- **Supplied entries**:

Segment Open

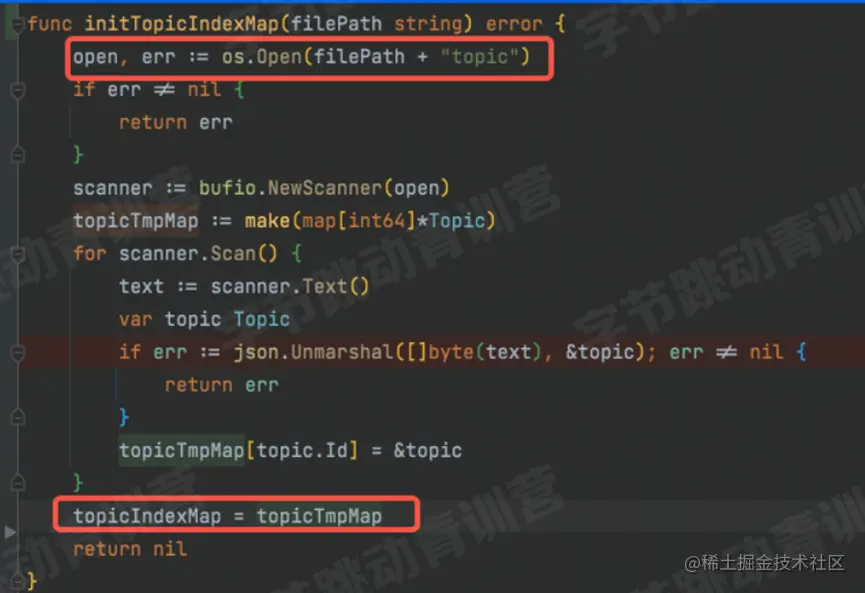This screenshot has height=593, width=865.
Task: Click fold-end marker at the for loop's closing brace
Action: [18, 483]
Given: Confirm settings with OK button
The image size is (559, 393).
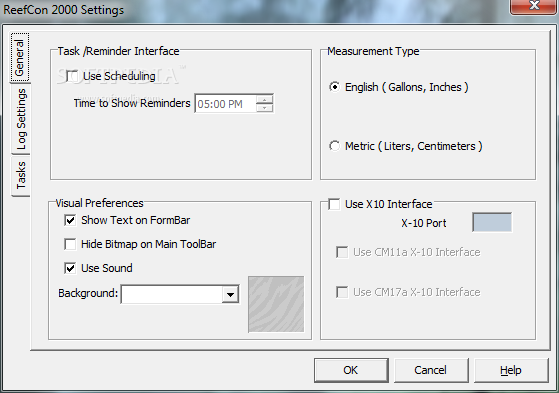Looking at the screenshot, I should (x=351, y=370).
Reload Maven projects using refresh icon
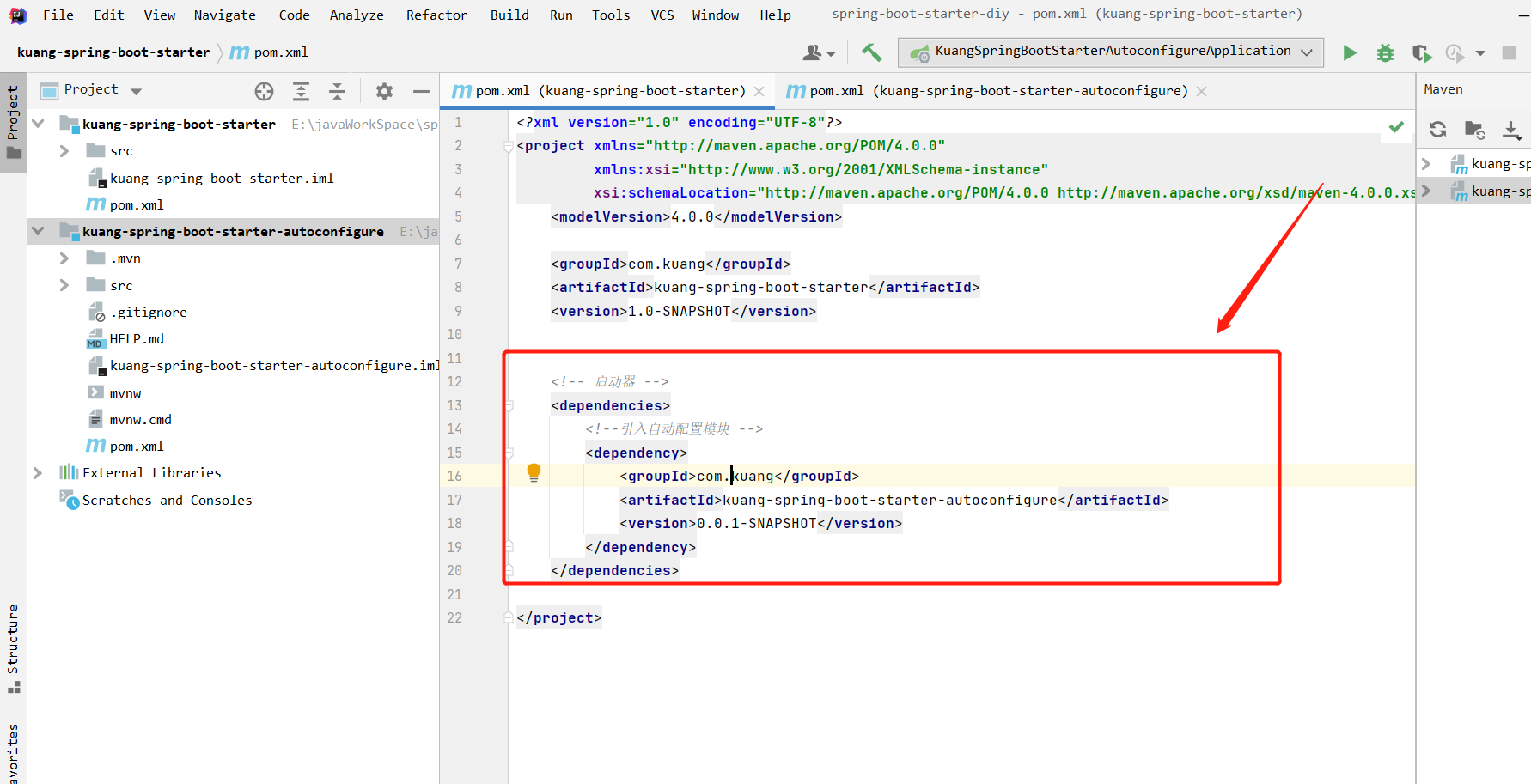The image size is (1531, 784). tap(1437, 130)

Segment Closed

- **Work request**:
Every line from the one holding "Given: Confirm settings with OK button" to the last line of the listing above, inclusive, must appear exactly as written, and no picture may appear.

- **Written solution**:
Given: Confirm settings with OK button
The image size is (559, 393).
Looking at the screenshot, I should (x=351, y=370).
Reload Maven projects using refresh icon
The image size is (1531, 784). tap(1437, 130)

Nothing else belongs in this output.